Here are answers to 10 problems every bride has to deal with:
1. Picky eaters
Q: How do I accommodate all the vegans, diabetics, Kosher-keepers, people with food allergies or who are on Atkins or South Beach diets, and the just-don’t-like-exotic-food types?
A: It’s impossible to foresee every wedding guest’s dietary needs and preferences. Your best bet is to choose one or two basic meat entrees and one meat-free entree, which will make vegetarians, dieters and picky eaters alike happy. Or consider having a buffet- or family-style meal that includes a variety of foods that will please everyone’s palate, and let guests choose what they would like to and are able to eat. And remember that most people with specific food requirements don’t expect special treatment when they attend a wedding.
2. Invitation equality
Q: If I went to someone’s wedding, am I obligated to invite them to mine?
A: It’s your party — if you don’t want them there, don’t feel guilted into sending an invite. Simply explain that your wedding is going to be very small, and with two families to accommodate, it’s impossible to invite everyone you want to. This might be a difficult conversation, but if they like and respect you enough to have invited you to their wedding, they should understand where you’re coming from.
3. Tradition trade-off
Q: My parents want us to have a traditional wedding, but we definitely don’t. What should we do?

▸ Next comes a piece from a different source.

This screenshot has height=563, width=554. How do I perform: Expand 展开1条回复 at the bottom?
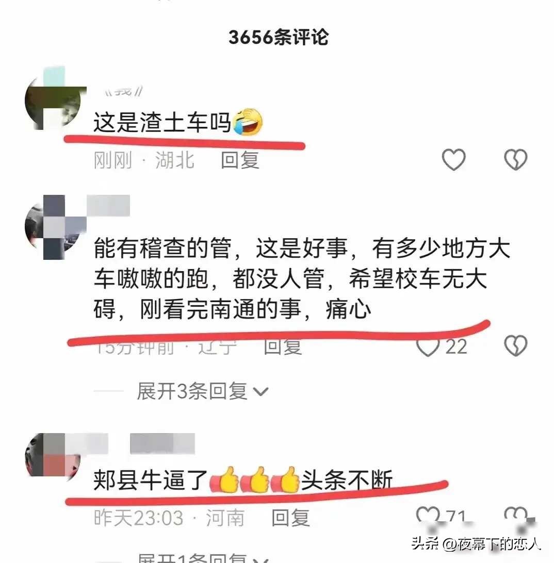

A: It’s your wedding, and you should do it the way you want — but keep in mind that it’s a big day for your parents, too. Take their opinions into consideration, especially if they’re paying for — or helping to pay for — the wedding. If you’re set on a city hall wedding and dinner, maybe you can do that and then have a church ceremony and reception with the works the next day. Or maybe you’re willing to nix the judge and have a minister marry you, as long as you get the intimate reception. Sit down together and try to decide what’s most important to everyone, then come up with a game plan that everyone can live with.
4. Budgeting bridesmaids
Q: A couple of my bridesmaids have complained about how expensive their dresses and other costs are adding up to be. How should I deal?
A: Be considerate. It’s likely that your maids will only wear this dress for a few hours, so don’t make them hock their car to be a part of your wedding. Choose a dress that’s reasonably priced — have them tell you what reasonable is — or work together with your party to find a dress that’s within both their style and budget. Brides aren’t required to pay for the dresses, but if you want to spring for something pricey, consider adding it on to your own budget or paying for half. Try to mitigate expenses elsewhere, too — if they’re buying the dresses, don’t make them also buy jewelry and shoes.
5. Giftless guests
Q: Should we send thank-you cards to guests who came to our wedding but didn’t give us cards or gifts?
A: All attendees deserve a handwritten thank-you — regardless of whether they gave you a gift. Now before you roll your eyes and ignore this advice, remember: Guests may have taken time off from work to be there. Keep it simple and say something like, “Thanks for coming! It meant so much that you could be there to celebrate with us.” Try to include something personal, too, like how you loved their dance moves or the joke they told in the receiving line. Just resist the temptation to throw in a “P.S.: We’re registered at Macy’s.”
6. RSVP radio silence
Q: If some guests don’t RSVP, should we call them to find out if they’ll come? Or can we assume that they’re not coming?